**Extract:**
-- -- --
There are also other programs searching for light signal, such as a 10-year initiative from the Search for Extraterrestrial Intelligence (SETI), called Breakthrough Listen. That team is surveying thousands of stars for not only optical signals but also radio signals.
While astronomers could dream up a nearly infinite list of potential technosignatures, only a handful are worth looking for.
"The game is to try and figure out something that is artificial but is also feasibly detectable," Thomas Beatty, an assistant astronomer at the Steward Observatory of the University of Arizona, told Live Science. "I think we are closer than a lot of people imagine."
One possibility? Myriad night lights, illuminating the surface of a distant world, Beatty said at a talk at the conference. And a proposed, space-based telescope called the Large UV Optical Infrared Surveyor (LUVOIR) could be a perfect tool to hunt for them. If it gets built, LUVOIR will use its 26- to 52-foot (8 to 16 meters) mirror to scan exoplanets and measure gases in their atmosphere. But the same telescope could also indirectly detect technosignatures, he added.
-- -- --
**Work item a:** List every proper name in the technosignatures extract that is not the name of a person.

Stored records
-- -- --
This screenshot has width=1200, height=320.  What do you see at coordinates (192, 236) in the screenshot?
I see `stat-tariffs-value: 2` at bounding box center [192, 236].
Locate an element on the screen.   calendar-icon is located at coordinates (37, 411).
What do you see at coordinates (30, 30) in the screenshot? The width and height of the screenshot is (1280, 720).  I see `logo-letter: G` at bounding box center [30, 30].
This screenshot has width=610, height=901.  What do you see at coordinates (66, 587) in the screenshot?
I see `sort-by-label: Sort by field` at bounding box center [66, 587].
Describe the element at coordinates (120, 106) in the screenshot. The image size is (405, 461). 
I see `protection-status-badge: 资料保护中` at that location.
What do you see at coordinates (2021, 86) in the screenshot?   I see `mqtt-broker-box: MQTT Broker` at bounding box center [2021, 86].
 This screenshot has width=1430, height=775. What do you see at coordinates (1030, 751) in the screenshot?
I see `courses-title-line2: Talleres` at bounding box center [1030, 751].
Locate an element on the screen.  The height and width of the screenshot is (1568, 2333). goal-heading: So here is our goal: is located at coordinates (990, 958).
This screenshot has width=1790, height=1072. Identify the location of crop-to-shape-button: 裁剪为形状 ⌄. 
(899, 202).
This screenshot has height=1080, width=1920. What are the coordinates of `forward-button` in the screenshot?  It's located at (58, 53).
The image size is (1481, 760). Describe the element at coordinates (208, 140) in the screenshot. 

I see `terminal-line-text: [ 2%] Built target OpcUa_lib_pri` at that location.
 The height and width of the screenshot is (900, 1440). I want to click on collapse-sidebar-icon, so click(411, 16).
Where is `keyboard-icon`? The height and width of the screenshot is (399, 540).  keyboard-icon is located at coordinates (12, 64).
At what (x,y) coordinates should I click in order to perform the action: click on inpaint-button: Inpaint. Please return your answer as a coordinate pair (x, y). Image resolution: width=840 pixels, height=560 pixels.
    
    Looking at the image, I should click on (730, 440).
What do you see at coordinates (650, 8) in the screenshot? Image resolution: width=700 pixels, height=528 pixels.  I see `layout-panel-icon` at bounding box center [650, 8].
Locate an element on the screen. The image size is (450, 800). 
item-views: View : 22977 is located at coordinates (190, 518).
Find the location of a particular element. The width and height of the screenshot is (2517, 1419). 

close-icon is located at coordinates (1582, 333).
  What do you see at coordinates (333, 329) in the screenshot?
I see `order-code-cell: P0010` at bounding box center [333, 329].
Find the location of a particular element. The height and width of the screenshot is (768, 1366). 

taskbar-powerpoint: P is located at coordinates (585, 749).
-- -- --
**Work item b:** In the stored records, rewrite the lines starting at the one containing "coordinates (990, 958)." and ending at the one containing "(899, 202).", substituting "Find" for "Identify" and leaving everything else the same.

**Reply a:**
- Search for Extraterrestrial Intelligence (SETI)
- Breakthrough Listen
- Steward Observatory
- University of Arizona
- Live Science
- Large UV Optical Infrared Surveyor (LUVOIR)

**Reply b:**
Locate an element on the screen.  The height and width of the screenshot is (1568, 2333). goal-heading: So here is our goal: is located at coordinates (990, 958).
This screenshot has width=1790, height=1072. Find the location of crop-to-shape-button: 裁剪为形状 ⌄. 
(899, 202).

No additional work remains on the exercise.